Le même jour, les troupes allemandes pénétraient en Tchécoslovaquie,
sans rencontrer la moindre résistance[
14].
Ces simples rappels démontrent que, dans son discours du 26 septembre 1938,
Hitler n’a pas trompé les masses. Au contraire, il a clairement formulé
la condition qu’il posait pour une bonne entente avec la Tchécoslovaquie.
Si cette condition n’a pas été respectée, provoquant l’éclatement du pays,
la faute incombe à Prague, pas au Führer.
Dantzig, le Corridor et Memel n’étaient pas des « ambitions territoriales ».
Peut-être me rétorquerez-vous:« Soit pour la Tchécoslovaquie.
Mais lorsqu’il prétendait ne plus avoir aucune “ambition territoriale”
en Europe, Hitler portait déjà ses regards sur Dantzig, le Corridor
(en Pologne) et Memel (en Lituanie).
N’est-ce pas la preuve qu’il trompait son monde ? »
Ma réponse se fera en deux temps :
1°) Dantzig et Memel étaient deux villes et le Corridor une étroite bande
de terrain (voir carte). Dès lors, on ne saurait parler d’«ambitions territoriales ».
Il s’agissait tout au plus de rectifications de frontières.
2°) Alors que ni l’Autriche et ni les Sudètes n’avaient appartenu au Reich
avant 1914, Dantzig, Memel et le Corridor avaient été arrachés à l’Allemagne
en 1919[
15].
Par conséquent, si les deux premières revendications pouvaient apparaître
à juste titre comme des « ambitions territoriales », les trois dernières
ne pouvaient pas l’être. Il s’agissait de réparer des injustices flagrantes
commises lors de la signature des traités de paix.

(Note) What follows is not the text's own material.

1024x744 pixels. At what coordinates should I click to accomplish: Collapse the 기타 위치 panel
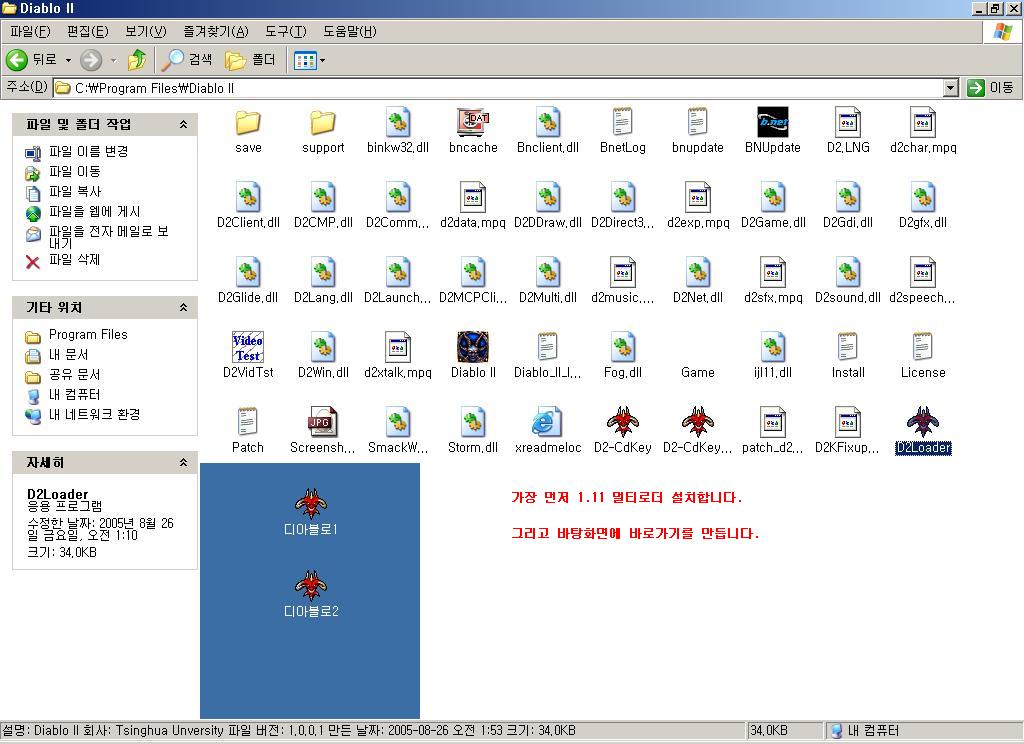[x=183, y=308]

Voilà pourquoi le 22 septembre 1938 devant N. Chamberlain puis quatre jours
plus tard en public, le Führer déclara qu’après le retour des Sudètes au Reich,
« il n’y [avait] plus pour l’Allemagne en Europe de problème territorial ».
Tout ce qu’il restait, c’était à réparer quelques injustices par des rectifications
de frontières.
Les Allemands n’ont jamais été embarrassés par le discours
du 26 septembre 1938..
Je souligne d’ailleurs que l’utilisation du discours du 26 septembre 1938
par les auteurs du Livre Jaune Français n’a nullement embarrassé l’Allemagne.
Dans les mois qui ont suivi, un avocat et professeur de droit international,
Friedrich Grimm, a publié un ouvrage intitulé : Le Livre Jaune français accuse
ses auteurs.
Ce livre est aujourd’hui introuvable, mais je m’en suis procuré une copie.
Aux pages 11 et 14, l’auteur écrivait :
"
Dès sa préface qui porte le titre : « Paroles d’honneur », on sent nettement
que le Livre Jaune français est une œuvre de pure propagande.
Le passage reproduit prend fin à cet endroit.